The same will to raise up the helpless is in us both, he thought. The compulsion to carry the saving light of reason to those in darkness....

"Wait," he begged. "Your master wouldn't have ordered you away if Earth needed you—and if men can work out their own salvation, then they don't need me, either! Take me with you out there—let me help you, let me see the Outside galaxy of the Kha Niish for myself!"

He spoke to Havlik, but his eyes clung to the girl as to a magnet. She met his gaze fully, the compassion in her own eyes deeper than grief.

Havlik shook his head. "Your sanity would not bear the presence of the Kha Niish, nor of the other races Outside. You are drawn to this girl as to another of your own kind—but do you suppose that the Kha Niish would shape her in Their image? She is like the rest of us, an android creature, refashioned by the Masters to suit the environment of each new world we visit."

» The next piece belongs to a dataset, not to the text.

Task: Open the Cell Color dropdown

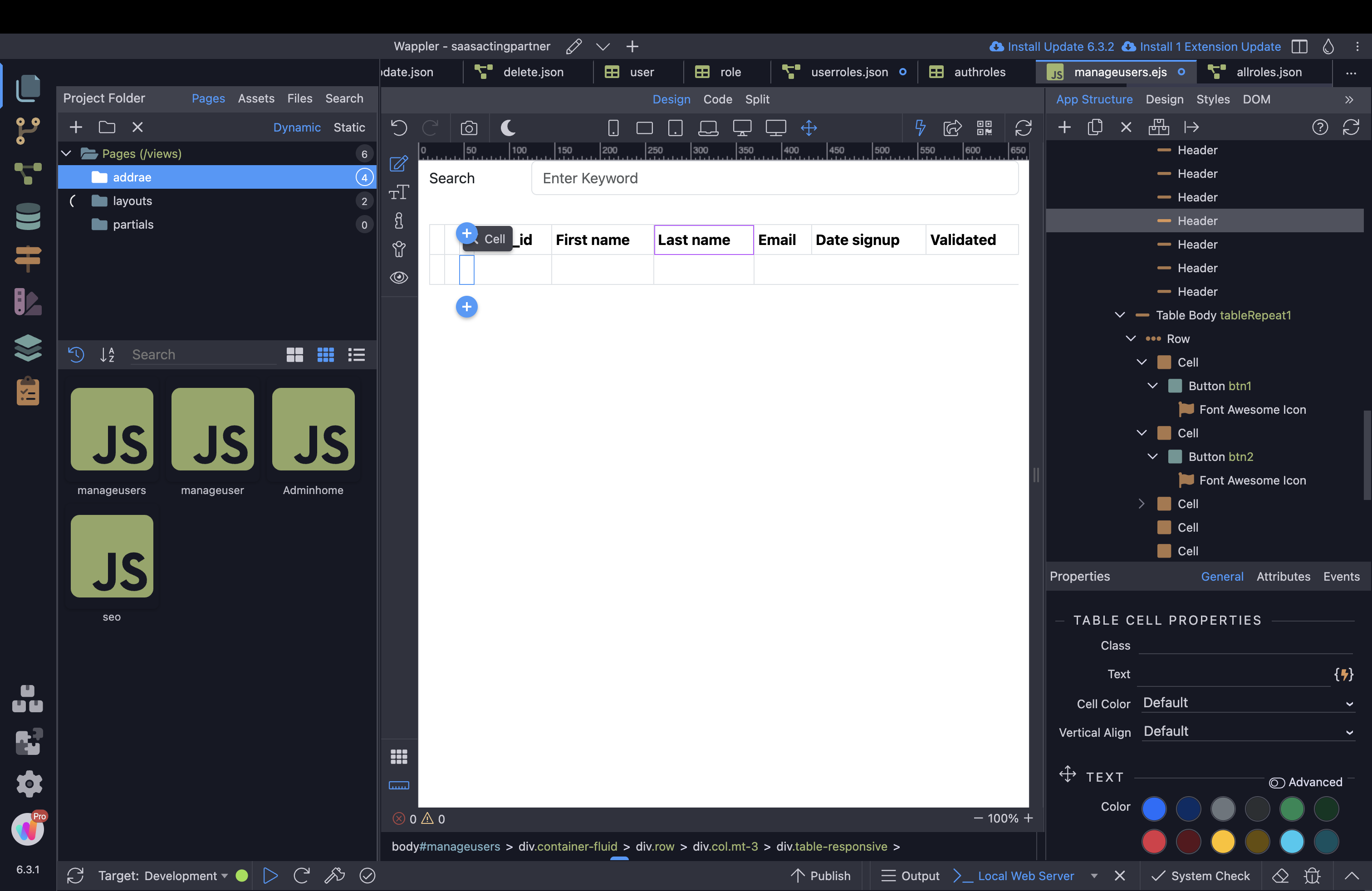Action: pyautogui.click(x=1248, y=703)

The last of the swarming figures vanished into the great cylinder. A muted gong-sound thrummed through the night. A voice called, urgently.

"The Kha Niish did not order us away because men are solving their own problems," the alien said. "We leave you to destroy yourselves, as you will, because man is one of the rare failures of the Galactic Urge. You are a race of incorrigibles."

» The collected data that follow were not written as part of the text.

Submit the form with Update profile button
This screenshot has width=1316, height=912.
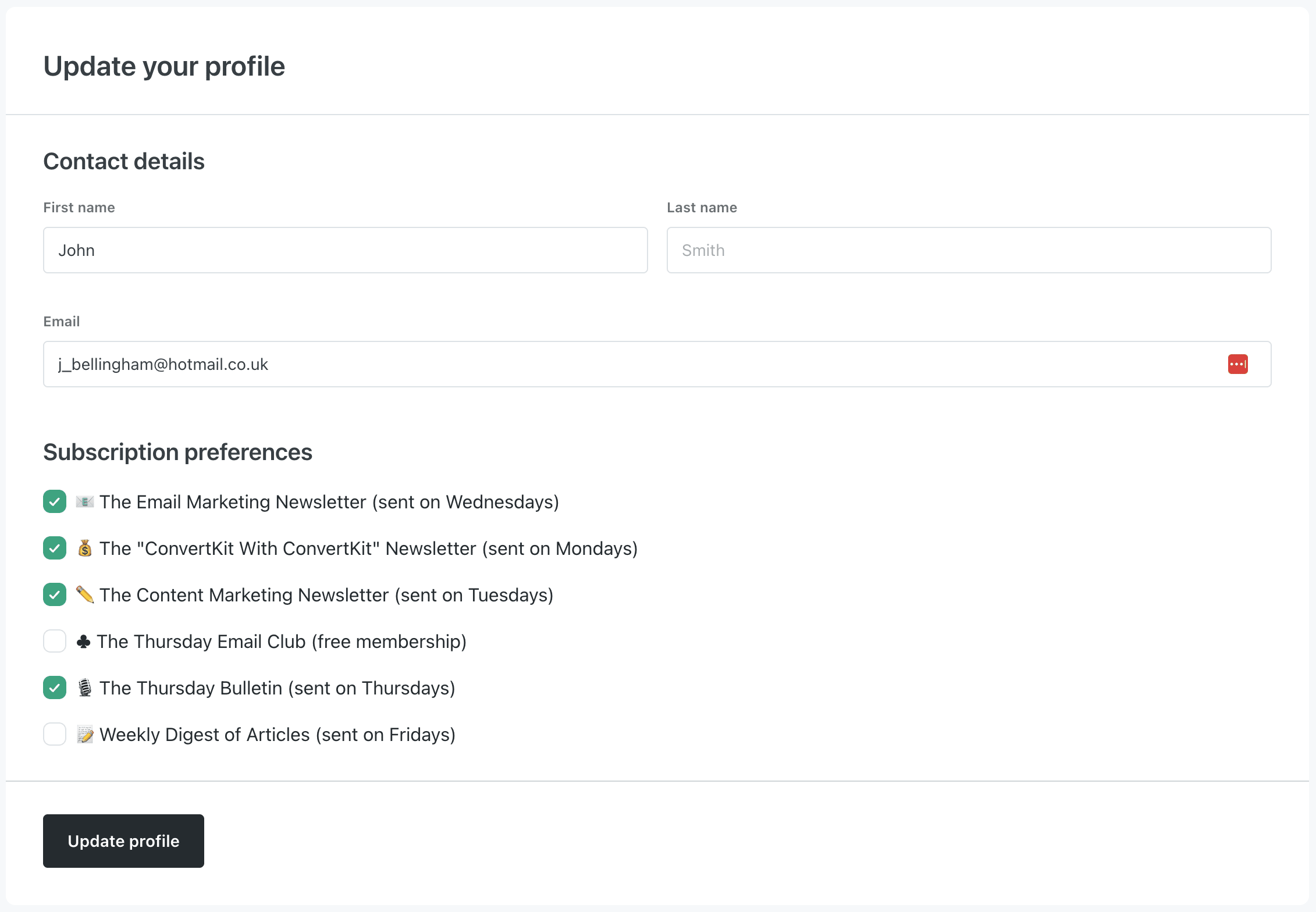[123, 841]
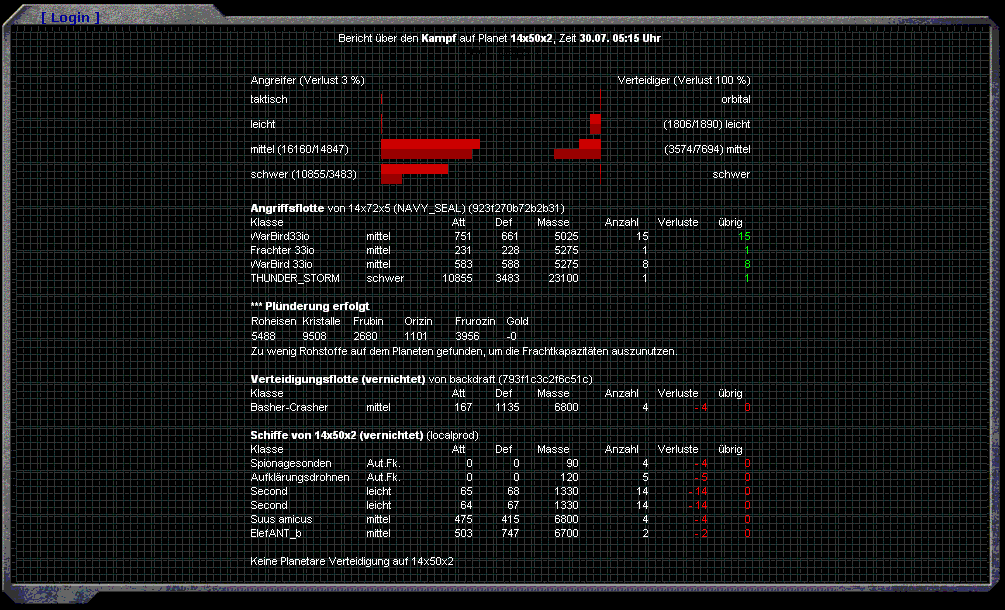Select the Spionagesonden row

(291, 463)
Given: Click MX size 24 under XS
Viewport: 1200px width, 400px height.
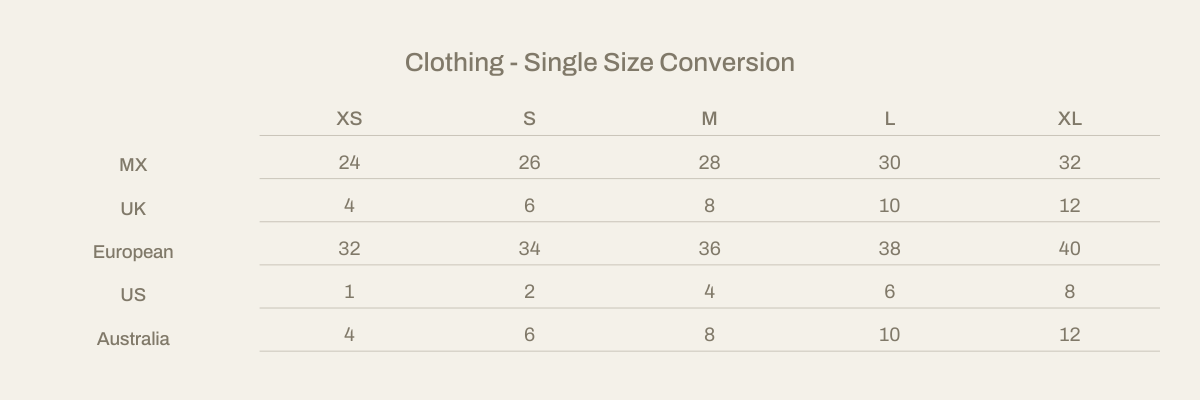Looking at the screenshot, I should click(349, 162).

Later Manson sat woodenly in his gyro, waiting for volition to return, the scent of scorched earth and ozone and trampled clover strong in his nostrils.

We Earthmen have another inerrant old saw, he thought bitterly. An excruciatingly funny one dealing with silk purses and sows' ears....

For a long time he sat quietly, straining his eyes to follow the last faint rocket-streak that arced upward against the stars. Then the stasis that held him fell away, and he reached for the blast gun that lay under his feet.